LKML Archive on lore.kernel.org
 help / color / Atom feed
From: Minchan Kim <minchan@kernel.org>
To: Andrew Morton <akpm@linux-foundation.org>
Cc: LKML <linux-kernel@vger.kernel.org>,
	Sergey Senozhatsky <sergey.senozhatsky.work@gmail.com>,
	Joey Pabalinas <joeypabalinas@gmail.com>,
	Minchan Kim <minchan@kernel.org>
Subject: [PATCH v4 7/7] zram: writeback throttle
Date: Mon,  3 Dec 2018 11:40:45 +0900
Message-ID: <20181203024045.153534-8-minchan@kernel.org> (raw)
In-Reply-To: <20181203024045.153534-1-minchan@kernel.org>

If there are lots of write IO with flash device, it could have a
wearout problem of storage. To overcome the problem, admin needs
to design write limitation to guarantee flash health
for entire product life.

This patch creates a new knob "writeback_limit" on zram.
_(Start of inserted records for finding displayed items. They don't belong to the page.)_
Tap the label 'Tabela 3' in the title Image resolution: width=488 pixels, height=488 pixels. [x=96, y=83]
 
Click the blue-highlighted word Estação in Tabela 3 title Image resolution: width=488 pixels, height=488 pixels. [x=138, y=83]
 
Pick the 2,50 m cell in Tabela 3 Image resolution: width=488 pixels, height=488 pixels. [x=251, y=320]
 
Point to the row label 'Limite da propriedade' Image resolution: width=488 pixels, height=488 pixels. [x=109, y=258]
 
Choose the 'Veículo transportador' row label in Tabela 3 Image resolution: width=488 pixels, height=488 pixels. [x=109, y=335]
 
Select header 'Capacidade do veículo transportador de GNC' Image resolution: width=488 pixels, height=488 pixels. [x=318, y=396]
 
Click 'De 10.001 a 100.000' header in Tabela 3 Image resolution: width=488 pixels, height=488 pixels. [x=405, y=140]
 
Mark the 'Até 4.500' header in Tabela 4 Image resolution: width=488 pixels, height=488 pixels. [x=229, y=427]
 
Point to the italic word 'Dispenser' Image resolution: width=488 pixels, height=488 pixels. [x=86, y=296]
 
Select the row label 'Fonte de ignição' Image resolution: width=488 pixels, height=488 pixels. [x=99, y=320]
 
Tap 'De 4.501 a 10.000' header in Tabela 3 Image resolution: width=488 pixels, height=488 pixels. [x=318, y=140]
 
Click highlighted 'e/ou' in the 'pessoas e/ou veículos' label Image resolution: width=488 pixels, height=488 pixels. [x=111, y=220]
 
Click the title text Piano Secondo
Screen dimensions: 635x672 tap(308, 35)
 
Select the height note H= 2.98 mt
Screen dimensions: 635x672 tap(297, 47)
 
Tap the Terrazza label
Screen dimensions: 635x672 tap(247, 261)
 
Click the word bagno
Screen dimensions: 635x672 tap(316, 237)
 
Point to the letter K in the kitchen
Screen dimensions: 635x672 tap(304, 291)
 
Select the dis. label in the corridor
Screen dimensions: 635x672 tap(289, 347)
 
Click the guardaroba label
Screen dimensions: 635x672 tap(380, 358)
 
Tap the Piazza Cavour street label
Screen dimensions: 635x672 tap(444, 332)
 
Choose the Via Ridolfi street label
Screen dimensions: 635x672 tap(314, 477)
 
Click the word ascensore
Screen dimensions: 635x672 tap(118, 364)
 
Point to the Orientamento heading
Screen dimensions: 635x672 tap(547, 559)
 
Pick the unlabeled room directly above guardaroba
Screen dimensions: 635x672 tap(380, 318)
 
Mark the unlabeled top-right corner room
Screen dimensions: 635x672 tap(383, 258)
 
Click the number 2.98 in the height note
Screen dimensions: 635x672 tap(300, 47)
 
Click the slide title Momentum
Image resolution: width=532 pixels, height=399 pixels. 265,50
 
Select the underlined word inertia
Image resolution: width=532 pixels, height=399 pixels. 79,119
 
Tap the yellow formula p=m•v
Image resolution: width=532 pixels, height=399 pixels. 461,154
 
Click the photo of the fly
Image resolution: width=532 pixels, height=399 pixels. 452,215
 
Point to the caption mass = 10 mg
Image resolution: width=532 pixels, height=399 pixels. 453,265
writeback_limit's default value is 0 so that it doesn't limit
any writeback. If admin want to measure writeback count in a
certain period, he could know it via /sys/block/zram0/bd_stat's
3rd column.

If admin want to limit writeback as per-day 400M, he could do it
like below.

	MB_SHIFT=20
	4K_SHIFT=12
	echo $((400<<MB_SHIFT>>4K_SHIFT)) > \
		/sys/block/zram0/writeback_limit.

If admin want to allow further write again, he could do it like below

	echo 0 > /sys/block/zram0/writeback_limit

If admin want to see remaining writeback budget,

	cat /sys/block/zram0/writeback_limit

The writeback_limit count will reset whenever you reset zram(e.g.,
system reboot, echo 1 > /sys/block/zramX/reset) so keeping how many of
writeback happened until you reset the zram to allocate extra writeback
budget in next setting is user's job.

Signed-off-by: Minchan Kim <minchan@kernel.org>
---

I removed Reviewed-by from Sergey and Joey because I modified interface
since they had reviewed.

 Documentation/ABI/testing/sysfs-block-zram |  9 ++++
 Documentation/blockdev/zram.txt            | 31 +++++++++++++
 drivers/block/zram/zram_drv.c              | 52 ++++++++++++++++++++--
 drivers/block/zram/zram_drv.h              |  2 +
 4 files changed, 91 insertions(+), 3 deletions(-)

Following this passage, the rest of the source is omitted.